Belfast Telegraph

Made Not Born sets out to teach the value of management skills

By Margaret Canning

Ever returned from a management course, fired up and enthused by what you’ve learned, only for a senior colleague to tell you to sit down and carry on as if you’ve never been away?

The Made Not Born programme from the Department for Employment and Learning wants to eradicate that thinking by educating businesses about management skills so that a firm’s productivity and prospects can be boosted.

The sponsor of the Excellence in the Development of Management and Leadership at this year’s Belfast Telegraph Business Awards, Made Not Born, runs events and programmes promoting management skills.

Mervyn Langtry, the head of DEL’s management and development branch, said good management skills can be learned and that good managers are “made, not born”.

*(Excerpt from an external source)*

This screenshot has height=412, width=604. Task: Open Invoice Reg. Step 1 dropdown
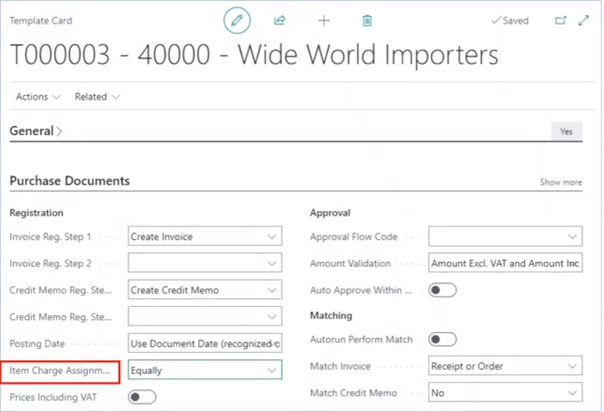click(205, 237)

Mr Langtry said: “Sponsoring the Excellence in Management category at the Business Awards is an opportunity to acknowledge the achievements of Northern Ireland SMEs in enhancing the management skills of their managers — skills which are crucial to raising the productivity of the companies themselves and also Northern Ireland plc thereby helping to make us more competitive in the global marketplace.”

He urged interested companies to attend one of Made Not Born’s roadshow events. “There you can observe and hear about good practice from renowned management speakers. We bring together a range of speakers who are interesting and provide different insights into leadership management and are able to change what people think about leadership and management.

“We then provide programmes to back up some of the key lessons.”

There are two core programmes — the management analysis programme (MAP) and the management and leadership development programme.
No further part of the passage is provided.